Он с минуту помедлил, потом продолжил:
— Последнюю неделю или две я отшиваю всех своих девочек, не хожу ни на какие сборища. Ты и представить себе не можешь, какой трезвон идет сейчас из-за этого по всему ИЭКу. И все-таки, по-моему, дело того стоило. Это привело... — он поколебался. — Это привело к довольно-таки диковинным последствиям.
Физические недостатки нередко возмещаются избыточным разумом. Но бывает, кажется, и наоборот. Избыток интеллекта, по своим собственным, неисповедимым причинам, может привести к добровольной слепоте и глухоте намеренного одиночества, к искусственной импотенции аскетизма.

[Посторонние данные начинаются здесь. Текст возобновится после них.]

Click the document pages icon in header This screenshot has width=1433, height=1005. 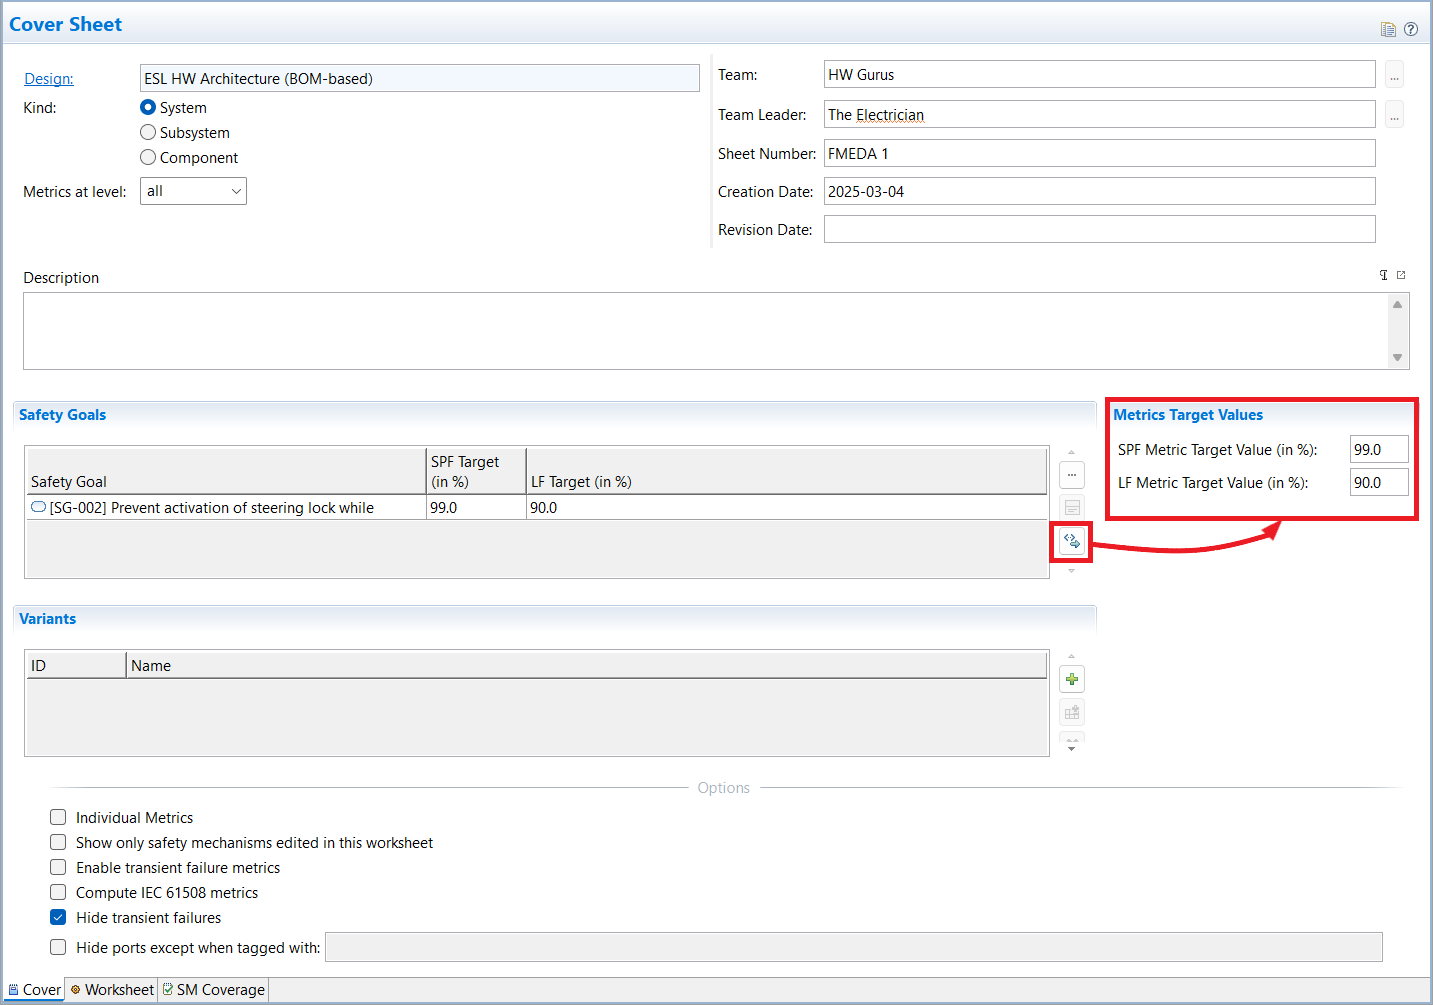click(1388, 29)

Гельмгольц замолчал, и до конца полета, длившегося, впрочем, очень недолго, ни один из друзей не произнес ни слова. Когда они добрались до места назначения и удобно устроились на пневматических диванах в комнате Бернарда, Гельмгольц снова заговорил.
— У тебя никогда не возникало ощущения, — очень медленно спросил он, — будто внутри тебя кроется нечто неведомое, и оно только ждет, когда ты дашь ему прорваться наружу? Какая-то мощная энергия, которой ты не пользуешься, — что-то вроде той воды, которая без пользы низвергается с водопада, вместо того чтобы вращать турбины?

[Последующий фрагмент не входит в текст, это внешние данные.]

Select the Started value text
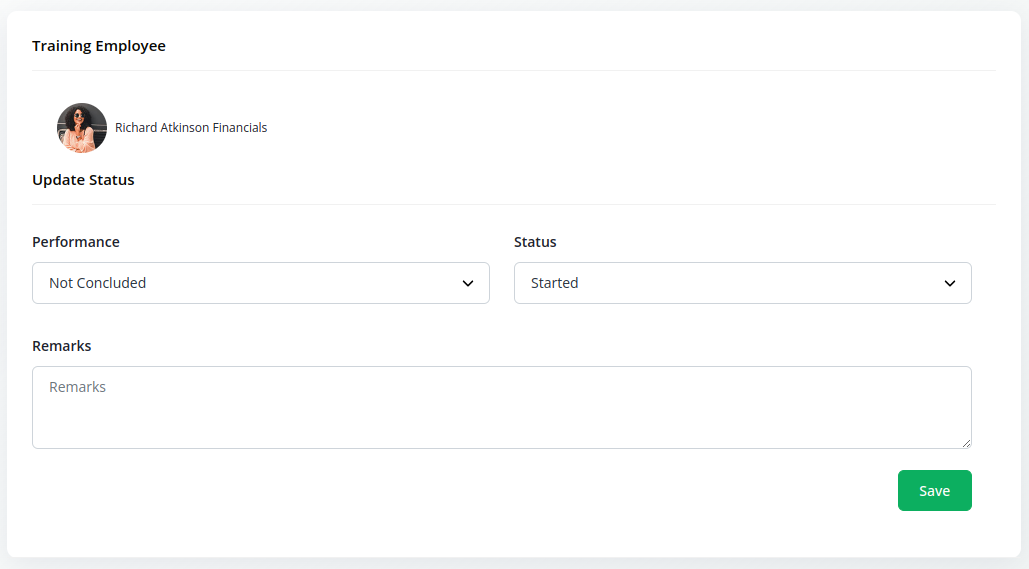This screenshot has width=1029, height=569. tap(555, 283)
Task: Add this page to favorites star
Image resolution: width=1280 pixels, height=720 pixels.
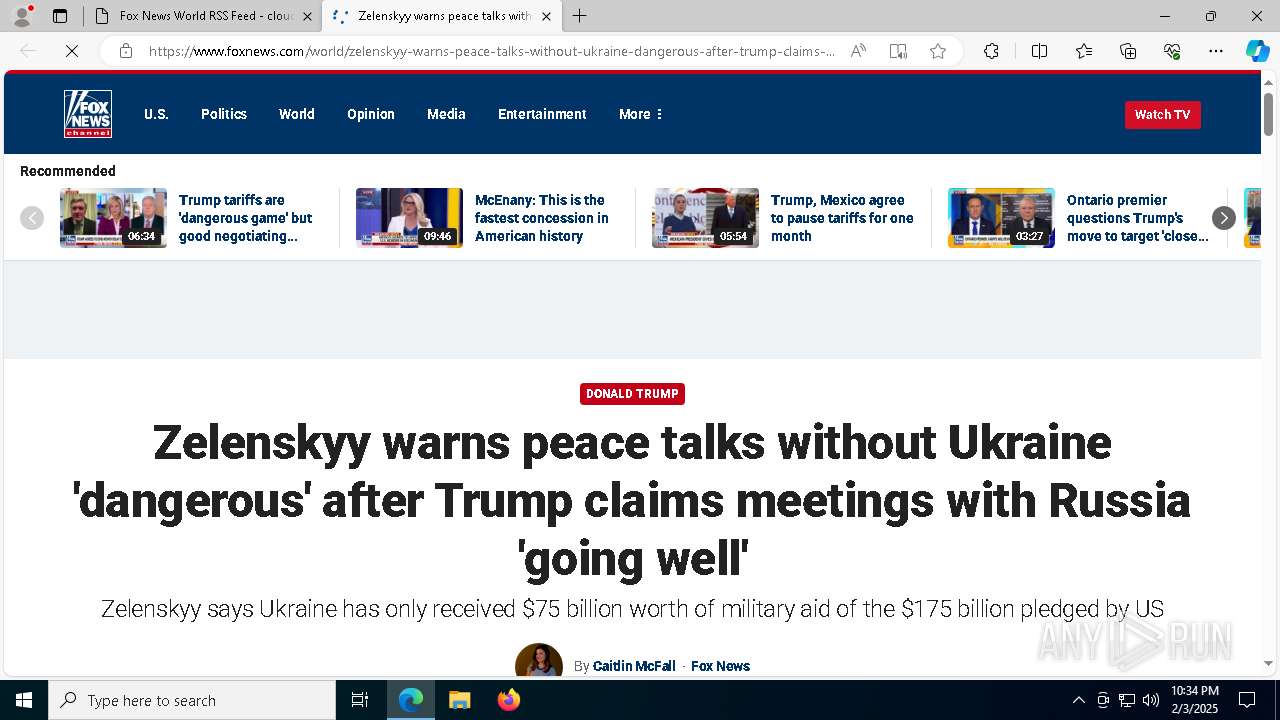Action: click(938, 51)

— Ты имеешь в виду все те эмоции, которые мы могли бы ощущать, если бы жили по-иному?
— Не совсем. Я говорю о том, что у меня иной раз появляется какое-то странное ощущение — ощущение, будто я могу сказать что-то исключительно важное, и у меня есть силы это сказать, но только я не знаю, что это такое, и я не могу воспользоваться своими силами. Словно бы можно писать как-то по-иному... или о чем-то ином...
Гельмгольц замолчал; наступила долгая пауза.

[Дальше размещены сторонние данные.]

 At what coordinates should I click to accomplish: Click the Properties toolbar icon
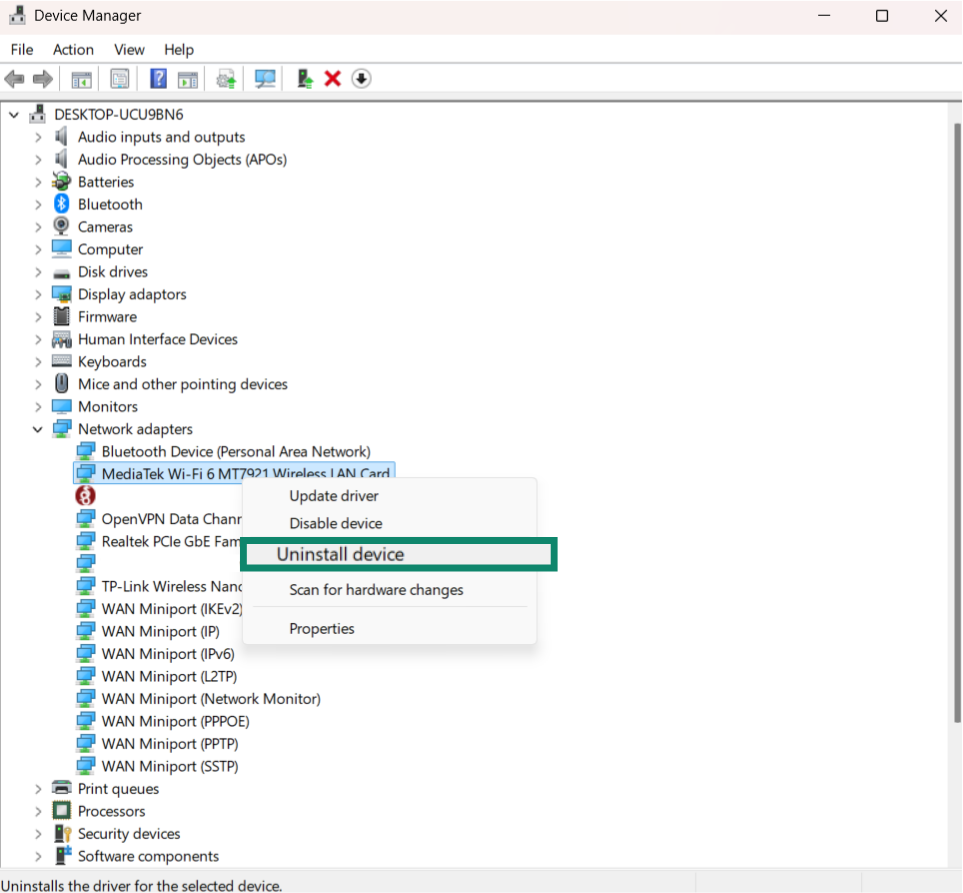click(x=119, y=78)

— Видишь ли, — начал он наконец снова, — я очень неплохо сочиняю броские афоризмы, разные крылатые фразы, которые неожиданно заставляют тебя подпрыгнуть, словно ты сел на булавку: они кажутся такими новыми, свежими, необычными — несмотря на то, что написаны они о чем-то, что гипнопедия приучила нас считать совершенно бесспорным. Но гипнопедические истины меня почему-то не удовлетворяют. Мне мало того, что я сочиняю, вроде бы, правильные, хорошие фразы: мне нужно еще, чтобы они и звучали хорошо.
— Но ведь твои фразы действительно хороши, Гельмгольц.
— О, постольку-поскольку! — Гельмгольц пожал плечами.
— Я чувствую, что мои фразы — какие-то пустые. В них не хватает чего-то важного. У меня такое ощущение, что я могу создать нечто более значительное. И, к тому же, более сильное, более напряженное, более яркое. Но что именно? О чем более значительном я могу написать? И как можно создать что-то сильное и яркое о таких вещах, о которых мне приходится писать. Если правильно употреблять слова, они могут стать как рентгеновские лучи — могут просвечивать тебя насквозь, проникать в тебя. Прочтешь — и почувствуешь, что ты пронзен насквозь. Вот это-то я и пытаюсь внушить своим студентам — пытаюсь научить их писать проникновенно. Но какой толк в проникновенности, когда сочиняешь статью об Общественной Спевке или рифмованную гипнопедическую частушку? Да к тому же, когда пишешь о таких вещах, едва ли вообще можно создать что-нибудь проникновенное. Разве возможно сказать что-то, когда говоришь про ничто? Вот это меня все время и гнетет. Я пробую и пробую...
— Тшш! — неожиданно сказал Бернард и предупреждающе поднял палец. — Мне кажется, кто-то стоит у двери.
Оба прислушались. Затем Гельмгольц встал, на цыпочках прошел через комнату и резким рывком распахнул дверь. За дверью, разумеется, никого не было.
— Прости! — смутившись, сказал Бернард. — У меня, как видно, шалят нервы. Когда люди тебя в чем-то подозревают, поневоле сам начинаешь их подозревать.